ひとりの夜、延長戦は子持昆布をお供に
わたしは夜を延長することができる。
あと少しだけ自分だけの夜があれば、きっと明日からもがんばれる。そんな時に、夜を延長する魔法を使う。
家に着けばもう、「今日」が終わってしまう気がするから、わたしは逃げるように夜更けの街を歩く。
延長された夜の舞台
パソコンが入った重たいかばんをものともせず、帰り道の最短ルートを無視して脇にそれる。暗い川べりを抜けて、赤や緑のネオンの下を潜り、ズンズン大股で歩く。
店の名が書かれた縦に長い木の板を見つけると、無意識に入れていた肩の力が抜ける。クールですね、サバサバしていますね、と揶揄される仕事用の自分が抜け殻となって足もとに落ちる。抜け殻がシュワシュワと消えていくのを見送ってから、店の暖簾をくぐった。
いつもは恋人と並ぶ立ち食い寿司のカウンターに、今夜はひとり、背筋を伸ばしている。日付も変わりかけた夜更け、人はまばら。最初に届いたおしぼりとビールで、カウンターの中に私的な面積をつくる。いつもより広めに。客の少ない夜更けだからできる小さな贅沢。
なんでひとりで飲むんだろう
ひとりで飲みに行くことは稀ではない。そう話すと大抵「ひとりで何をするの」と聞かれる。いつも、じょうずに答えられない。何をしているんだろう。

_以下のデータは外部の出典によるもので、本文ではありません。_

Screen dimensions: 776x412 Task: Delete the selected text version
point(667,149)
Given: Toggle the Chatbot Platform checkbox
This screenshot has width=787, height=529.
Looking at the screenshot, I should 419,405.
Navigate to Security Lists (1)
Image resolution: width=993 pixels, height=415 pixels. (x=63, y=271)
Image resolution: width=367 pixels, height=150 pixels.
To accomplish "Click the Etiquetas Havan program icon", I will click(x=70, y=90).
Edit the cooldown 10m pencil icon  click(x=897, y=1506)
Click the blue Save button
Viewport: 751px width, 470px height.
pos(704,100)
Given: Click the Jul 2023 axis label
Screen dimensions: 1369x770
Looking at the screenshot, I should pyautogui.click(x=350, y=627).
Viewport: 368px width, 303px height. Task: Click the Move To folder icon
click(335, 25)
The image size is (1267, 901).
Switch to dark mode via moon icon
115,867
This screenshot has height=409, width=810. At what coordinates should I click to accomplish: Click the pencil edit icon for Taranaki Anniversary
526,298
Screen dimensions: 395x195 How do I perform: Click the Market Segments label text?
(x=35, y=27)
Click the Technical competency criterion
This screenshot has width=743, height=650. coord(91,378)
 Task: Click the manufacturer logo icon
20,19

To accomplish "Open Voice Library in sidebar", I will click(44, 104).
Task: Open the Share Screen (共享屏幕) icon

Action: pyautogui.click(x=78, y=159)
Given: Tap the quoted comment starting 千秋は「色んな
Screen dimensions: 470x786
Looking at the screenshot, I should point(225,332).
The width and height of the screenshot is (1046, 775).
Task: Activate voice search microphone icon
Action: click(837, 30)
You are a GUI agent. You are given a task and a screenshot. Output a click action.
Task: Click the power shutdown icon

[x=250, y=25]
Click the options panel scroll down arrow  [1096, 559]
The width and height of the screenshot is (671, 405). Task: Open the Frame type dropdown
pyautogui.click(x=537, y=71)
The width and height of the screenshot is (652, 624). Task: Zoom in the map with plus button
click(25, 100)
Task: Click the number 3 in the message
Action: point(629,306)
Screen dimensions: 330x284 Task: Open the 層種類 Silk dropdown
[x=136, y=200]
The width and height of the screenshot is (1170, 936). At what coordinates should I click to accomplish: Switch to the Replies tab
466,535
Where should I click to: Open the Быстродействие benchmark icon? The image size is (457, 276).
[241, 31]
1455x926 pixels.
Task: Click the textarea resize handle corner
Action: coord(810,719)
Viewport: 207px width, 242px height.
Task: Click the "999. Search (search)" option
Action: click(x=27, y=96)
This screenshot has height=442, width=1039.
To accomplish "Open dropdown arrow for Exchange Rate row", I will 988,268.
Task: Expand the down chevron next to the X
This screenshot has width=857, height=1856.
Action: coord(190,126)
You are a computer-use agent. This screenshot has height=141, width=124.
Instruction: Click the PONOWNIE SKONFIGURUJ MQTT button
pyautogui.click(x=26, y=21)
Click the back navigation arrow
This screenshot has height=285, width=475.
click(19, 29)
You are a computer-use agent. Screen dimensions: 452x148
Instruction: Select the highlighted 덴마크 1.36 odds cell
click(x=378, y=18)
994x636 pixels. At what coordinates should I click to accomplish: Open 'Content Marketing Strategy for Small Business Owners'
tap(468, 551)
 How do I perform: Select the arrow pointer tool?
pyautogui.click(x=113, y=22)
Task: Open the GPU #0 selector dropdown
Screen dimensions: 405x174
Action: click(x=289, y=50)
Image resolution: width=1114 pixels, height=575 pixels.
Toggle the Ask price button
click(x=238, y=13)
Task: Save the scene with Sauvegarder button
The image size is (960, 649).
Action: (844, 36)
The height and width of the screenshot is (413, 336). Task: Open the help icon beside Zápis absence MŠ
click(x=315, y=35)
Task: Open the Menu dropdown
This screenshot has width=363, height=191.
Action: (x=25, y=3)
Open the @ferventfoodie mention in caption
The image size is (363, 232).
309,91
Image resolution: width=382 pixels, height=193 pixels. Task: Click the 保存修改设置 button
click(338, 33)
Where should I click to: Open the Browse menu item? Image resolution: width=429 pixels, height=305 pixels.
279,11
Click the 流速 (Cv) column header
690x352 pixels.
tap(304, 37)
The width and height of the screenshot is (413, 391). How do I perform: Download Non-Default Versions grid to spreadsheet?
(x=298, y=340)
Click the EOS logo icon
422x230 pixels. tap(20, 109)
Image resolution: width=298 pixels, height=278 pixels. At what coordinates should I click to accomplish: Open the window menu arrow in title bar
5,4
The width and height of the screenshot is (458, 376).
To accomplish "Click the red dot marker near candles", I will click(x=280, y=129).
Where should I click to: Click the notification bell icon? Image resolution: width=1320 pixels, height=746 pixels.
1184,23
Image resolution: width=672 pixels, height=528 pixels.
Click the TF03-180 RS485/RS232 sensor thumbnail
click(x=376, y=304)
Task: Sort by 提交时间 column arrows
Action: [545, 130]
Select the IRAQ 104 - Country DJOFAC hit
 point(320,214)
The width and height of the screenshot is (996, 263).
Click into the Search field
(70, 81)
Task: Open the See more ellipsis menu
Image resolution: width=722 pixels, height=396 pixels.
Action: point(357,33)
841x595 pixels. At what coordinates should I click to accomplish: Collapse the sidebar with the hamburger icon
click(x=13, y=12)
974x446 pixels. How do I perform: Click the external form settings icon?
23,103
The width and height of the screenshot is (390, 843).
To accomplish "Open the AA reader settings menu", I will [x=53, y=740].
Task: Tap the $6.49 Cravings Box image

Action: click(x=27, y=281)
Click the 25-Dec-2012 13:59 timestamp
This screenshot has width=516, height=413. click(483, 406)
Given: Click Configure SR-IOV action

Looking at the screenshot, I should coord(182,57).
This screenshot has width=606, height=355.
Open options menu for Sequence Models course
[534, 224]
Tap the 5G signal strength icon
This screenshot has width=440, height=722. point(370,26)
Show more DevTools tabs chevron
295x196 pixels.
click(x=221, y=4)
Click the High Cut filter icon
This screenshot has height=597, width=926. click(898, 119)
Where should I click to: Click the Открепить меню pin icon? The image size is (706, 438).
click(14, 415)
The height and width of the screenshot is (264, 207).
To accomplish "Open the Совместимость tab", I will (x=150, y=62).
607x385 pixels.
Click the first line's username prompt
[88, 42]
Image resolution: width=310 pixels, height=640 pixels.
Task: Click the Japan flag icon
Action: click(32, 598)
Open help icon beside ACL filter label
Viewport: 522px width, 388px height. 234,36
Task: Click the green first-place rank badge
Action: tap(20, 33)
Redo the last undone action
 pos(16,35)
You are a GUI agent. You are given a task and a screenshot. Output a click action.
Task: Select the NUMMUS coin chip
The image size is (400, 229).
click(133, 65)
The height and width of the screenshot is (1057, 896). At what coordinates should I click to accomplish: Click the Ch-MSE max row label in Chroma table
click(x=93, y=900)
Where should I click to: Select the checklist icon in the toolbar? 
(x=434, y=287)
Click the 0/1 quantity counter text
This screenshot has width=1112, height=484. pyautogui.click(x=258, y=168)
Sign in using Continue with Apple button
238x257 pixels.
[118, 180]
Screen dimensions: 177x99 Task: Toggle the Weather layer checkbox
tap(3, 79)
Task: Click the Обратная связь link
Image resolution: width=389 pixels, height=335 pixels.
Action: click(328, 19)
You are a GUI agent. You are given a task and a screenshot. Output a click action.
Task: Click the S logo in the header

「気楽だからね」と答えてみる。相手の好みを考える必要もないし、店を出るタイミングを推し量らなくてもいい。二軒目に行くかどうかの腹の探り合いもない。
でも、それはひとりで飲む目的ではないから、じょうずな答えじゃないなと思う。
ビールが通過する喉の冷たさ
そしてそれがお腹に落ちる音
悩みに悩んで選抜したおつまみの味
少しずつお酒が満ちていく脳
考えごとをして、その考えていること自体を意識する自分
すべての感覚が内側を向いて、開いていた細胞がパタンパタンと閉じていく。そんな時間がないと、ちょっと生きていきづらいのかなと思う。ひとり酒はお酒とおつまみを愛でて、自分自身を柔らかくする時間。
夜更けのおつまみに子持昆布を
立ち食い寿司のカウンターで職人と対峙し、今日のおすすめとにらめっこする。ひとり分の注文にミスは許されない。食べきれない量を頼むわけにいかないから。ひとしきり眺めて、「握り」の欄に書かれたメニューに目を戻す。
「握りの子持昆布、つまみでできますか?」
子持昆布はおせち料理で目にすることも多いからなんだかメデタイ感じがするけれど、ぐんぐんとお酒を進める優秀な日常のおつまみだ。だし汁とほのかなお醤油の味がたまらない。さらに、味だけじゃなく歯ざわりも楽しめる子持昆布は、一口ひとくちに集中できるひとり酒にぴったりだ。
気の良い職人は二貫分の子持昆布をつまみにしてくれた。わさびを箸でつまんで子持昆布の上にちょこんと乗せ、落とさないように口に運ぶ。皿から消えてしまうのが勿体なくて、小さく噛み切る。
ポリ、ポリ。こめかみに響く音を楽しんで、興に乗って日本酒をお願いする。日本酒と子持昆布の往復でわたしはニコニコしてしまう。いや、カウンター越しに見ればニヤニヤかもしれない。
子持昆布をゆっくりと楽しんだあとは握りをいくつか。ちなみに握りは、炙りえんがわから始まり、その時の気分でネタを経由し、炙りえんがわで終えるのが鉄板。口の中で溶けていくような感覚と、それを重たく感じさせない塩味にハマっている。
お酒とおつまみの帳尻を合わせてお会計へ。店を出るときの「ごちそうさま」で、もう一度細胞を外側に開く。また明日からがんばれる自分を手に入れて、ようやくわたしの夜は幕を引く。